Before this morning, I never would have allowed myself to even think that. But now, a small, depraved part of me wants to see what she’d do. Whether she’d push me away or let me take her. I don’t doubt she liked what we did. Hell, the evidence was clear in her body, her words, everything.

But responsibility wins out. I have a full day at the office; if Cam needs some space to process everything, I might as well try to keep my mind busy so I don’t spend the entire day overthinking her running away right after we have sex for the first time.

Knowing I’ve got some time before the shower is free, I pull on some shorts and go to the kitchen to start some coffee.

Once that’s brewing, I scramble up some eggs, adding extra pepper because that’s how Cam eats them, and pop some bread in the toaster. By the time breakfast is ready, the shower’s off but there’s no sign of Cam.

I eat my food alone, then move to my room and gather some clothes for the office. Still no sign of her. When I close the bathroom door behind me, the scent of her bodywash still lingers in the air. My dick responds instantly, and I frown down at it as I step into the shower, keeping the temperature on the cool side to try and settle myself.

It doesn’t work very well.

The house is empty when I emerge, ready to go to work. I’m a little disappointed if I’m being honest. Avoiding me so completely is quite the rejection. It’s a little too reminiscent of all the other times a woman has decided I’m not worth sticking around for.

Granted, more often than not, I’ve been the one ending things for one reason or another, but I’ve internalized the fact that I’m the common denominator in every scenario.

When I get to the office, I’m not in a great headspace. Jonas, my partner at the firm, takes one look at me, raises his eyebrows, and turns back into his office. He’s not a fan of emotions, good or bad. And my poker face is shit right now.

“Hi, Beckett. Your ten o’clock appointment cancelled, so your morning is free. There are some messages on your desk but it looks like a light day overall.” The cheerful, yet no less organized sound of Colleen, our administrative assistant, comes from the doorway of my office. I glance up, and her face falls into a concerned expression. “Oh dear. Is everything okay?”

“Yes. Fine. Thanks, Colleen.” My tone is brusque, probably a lot more than usual. Taking a deep breath, I try again. “Sorry, didn’t sleep well. But I don’t mean to take that out on you. Thank you for the update, I’ll catch up on some things before my afternoon appointments.”

She nods slowly. “Alright. Would you like me to hold your calls so you have some time uninterrupted?”

This time, my grateful smile is easy. “Thanks, that would be wonderful.”

She closes the door behind her and I let my head fall to my desk with a thunk. I’m meant to be the levelheaded one. The calm, practical, considerate one. That’s my role, in my family and in life. The peacemaker, not the troublemaker.

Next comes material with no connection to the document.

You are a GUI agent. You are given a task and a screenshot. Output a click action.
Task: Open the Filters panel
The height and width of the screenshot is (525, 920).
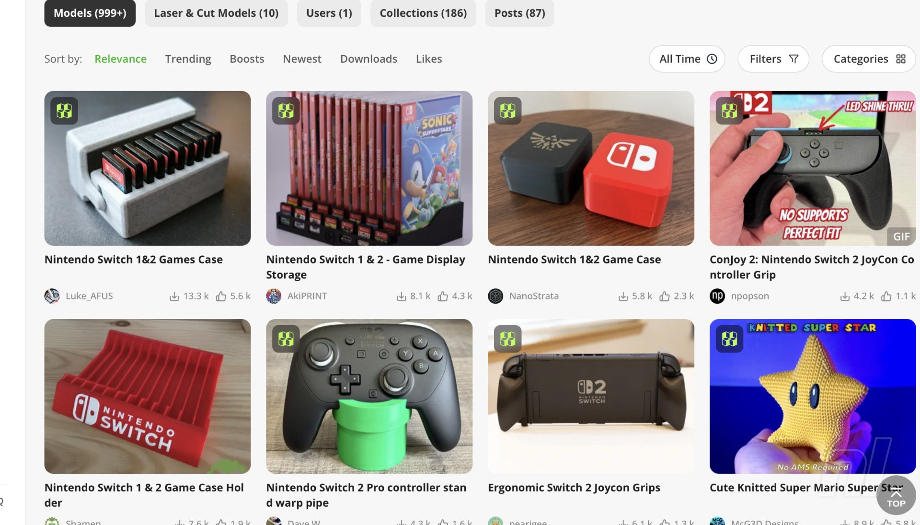point(773,59)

And here I am, snapping at the best administrative assistant I’ve ever come across, all because my secret wife is avoiding me.

The morning drags. Around noon, I make myself leave the office to grab some lunch. I don’t know why I held any hope that I would be able to avoid seeing someone I know in a town like Dogwood Cove and with a family as large as mine; it’s basically impossible.

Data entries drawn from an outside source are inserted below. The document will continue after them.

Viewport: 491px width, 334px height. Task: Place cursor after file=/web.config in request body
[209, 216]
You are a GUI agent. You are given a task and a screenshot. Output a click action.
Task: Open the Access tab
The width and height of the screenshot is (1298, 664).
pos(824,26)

“Hey, Beckett.” My older brother Jude strolls over to the bench I’m sitting on in the town square, a paper bag in one hand.

I give him a nod but take a bite of my sandwich, hoping it dissuades him from sitting down to chat. No such luck.

“How’s it goin’ with Cam?”

I arch a brow at him, then look pointedly at the bag in his hand. “Is Lily waiting for her lunch?”

“Are you avoiding my question?” he fires back. This is what made him such a talented hockey player before an injury took him out of the game. The man has laser fucking focus and doesn’t stop until he gets what he wants. Whether it’s a win, or in this case, a brotherly interrogation.

“It’s going fine. Everyone keeps asking, and I keep answering — it’s fine. She’s here, she’s figuring out her life, and we’re just friends.”

Jude lets out a low chuckle. “And pigs can fly. I don’t buy it, bro, not for a second.”

Dropping my head into my hands, I try to stifle a groan. “Why do I have to be surrounded by observant and way too fucking nosy brothers?”